Tom Carpenter-Leitch of Tanfield represented the lead Respondent.
This decision will be essential reading for all appearing in the First Tier Tribunal. It highlights the need in the future for the Tribunal itself, through its case management powers, to more actively encourage preparedness and cooperation and discourage obstruction, pettiness and gamesmanship.
The Upper Tribunal gave guidance on the threshold of "unreasonable" conduct that must be shown and also on the procedure to be followed.
The threshold is a high one and will only be reached in truly exceptional or the clearest of cases - in the informal environment of the Tribunal the required standard of conduct should not be set at an unrealistic level and should not discourage access to the Tribunal. The test is case specific and fact sensitive but comes down to whether a reasonable person, in the position of the party, would have conducted themselves in the manner complained of - alternatively, is there a reasonable explanation for the conduct complained of?

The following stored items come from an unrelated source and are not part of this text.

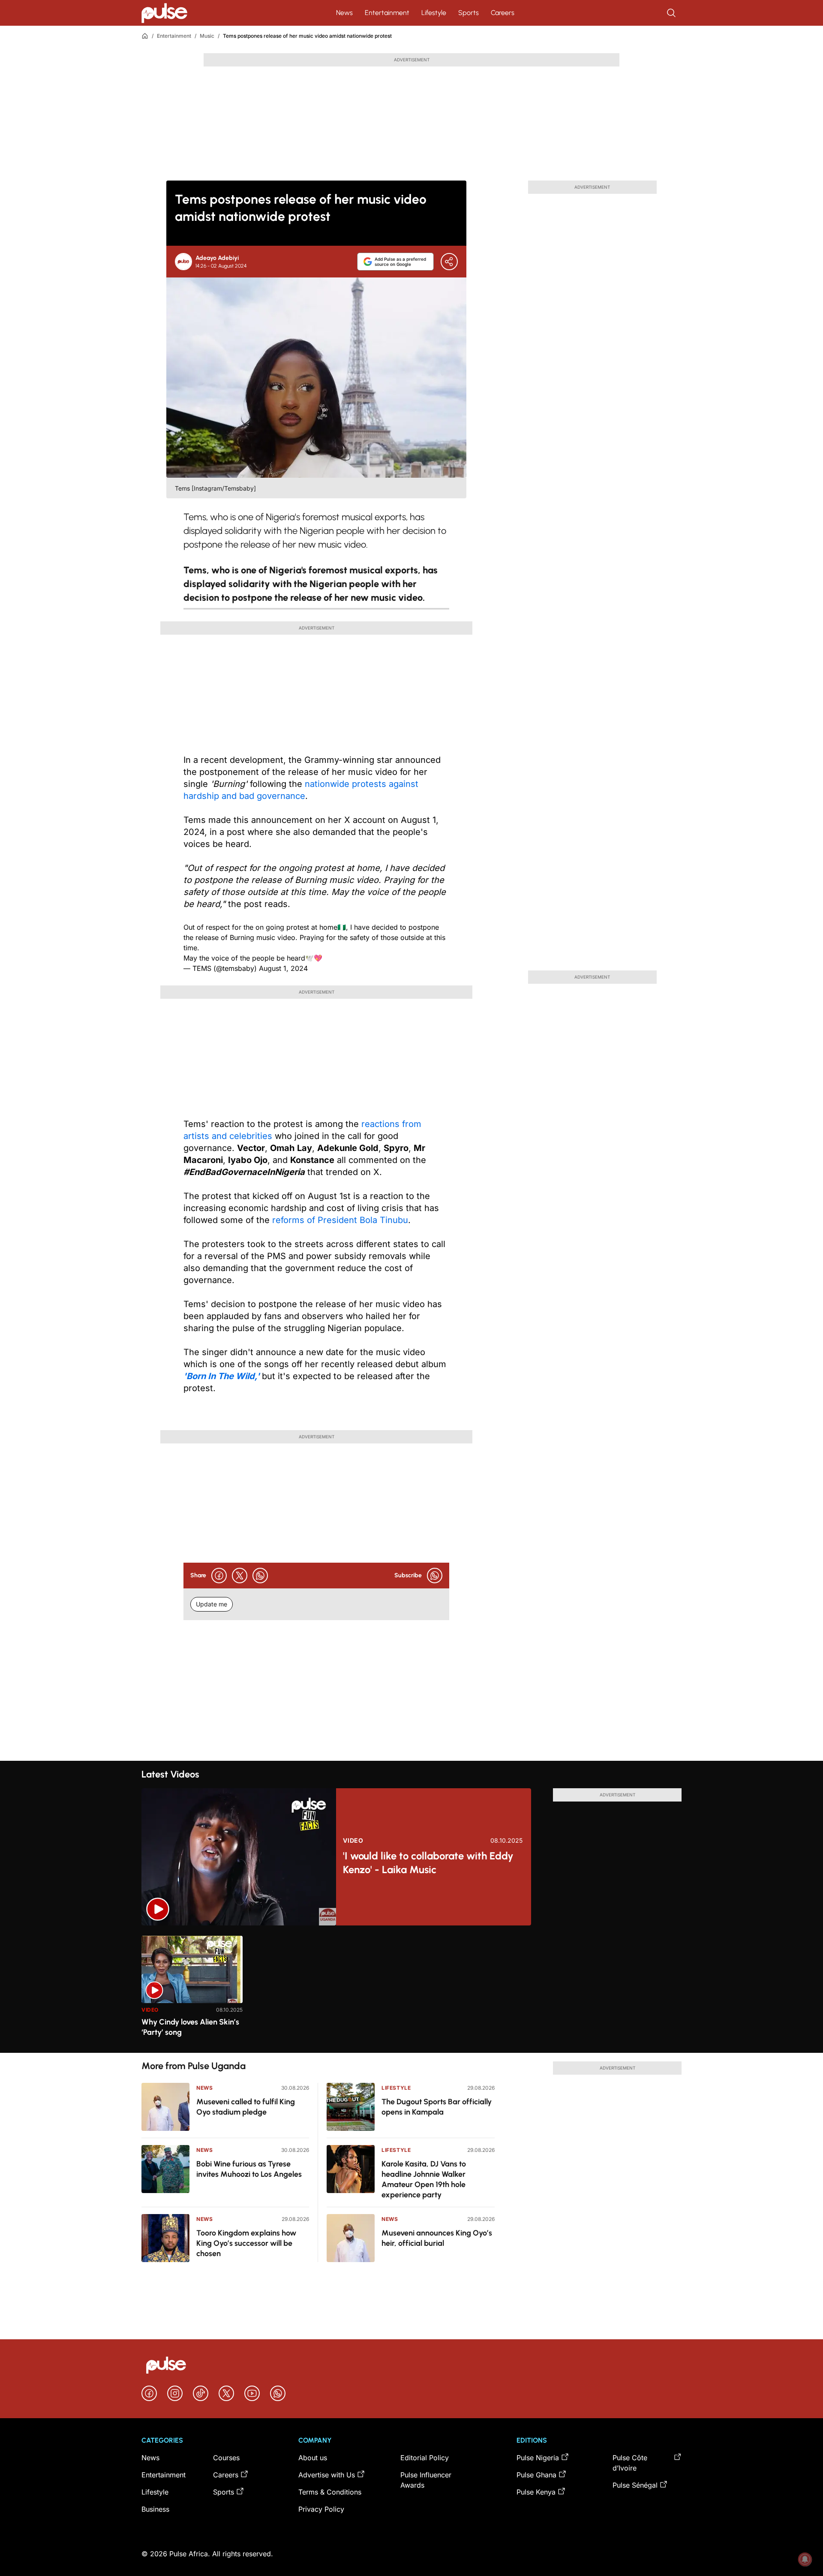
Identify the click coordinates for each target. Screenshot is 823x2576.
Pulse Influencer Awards (425, 2480)
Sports (468, 13)
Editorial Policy (424, 2457)
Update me (211, 1604)
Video (353, 1840)
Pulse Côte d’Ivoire (630, 2462)
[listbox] (411, 1989)
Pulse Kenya (536, 2492)
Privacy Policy (321, 2509)
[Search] (672, 12)
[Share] (449, 261)
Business (155, 2509)
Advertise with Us (326, 2475)
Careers (502, 13)
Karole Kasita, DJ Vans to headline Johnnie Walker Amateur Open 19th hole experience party (423, 2179)
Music (207, 36)
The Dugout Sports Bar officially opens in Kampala (436, 2107)
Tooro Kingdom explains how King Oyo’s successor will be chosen (246, 2243)
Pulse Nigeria (538, 2457)
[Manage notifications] (805, 2559)
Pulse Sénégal (635, 2485)
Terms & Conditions (329, 2492)
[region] (411, 1989)
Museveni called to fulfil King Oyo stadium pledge (245, 2107)
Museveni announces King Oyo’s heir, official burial (436, 2238)
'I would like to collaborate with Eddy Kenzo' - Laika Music (428, 1863)
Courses (226, 2457)
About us (312, 2457)
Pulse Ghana (536, 2475)
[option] (192, 1991)
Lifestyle (433, 13)
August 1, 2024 (283, 968)
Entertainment (387, 13)
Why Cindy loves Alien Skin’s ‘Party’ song (190, 2027)
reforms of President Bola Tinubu (340, 1220)
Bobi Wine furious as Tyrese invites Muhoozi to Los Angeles (249, 2169)
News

The procedure to be followed is a three stage assessment:
- The First Tier Tribunal must first assess (as a value judgement and not as the exercise of discretion) whether the conduct complained of is sufficient to meet the objective standard of conduct threshold;
- Secondly the Tribunal must consider whether, in the exercise of its discretion, and taking account of all relevant factors, it is appropriate to make a costs award;
- Thirdly the Tribunal must, as a further exercise of discretion, consider the form and quantum of the costs award.
Tom Carpenter-Leitch of Tanfield, who represented the lead Respondent, said: “Clients and practitioners will welcome the clarity of this decision and the guidance given. Inevitably, however, the effect of the decision will be to severely restrict the availability of costs awards and thus likely be to the detriment of landlords and management companies who tend to be represented and thus suffer the greater costs burden.”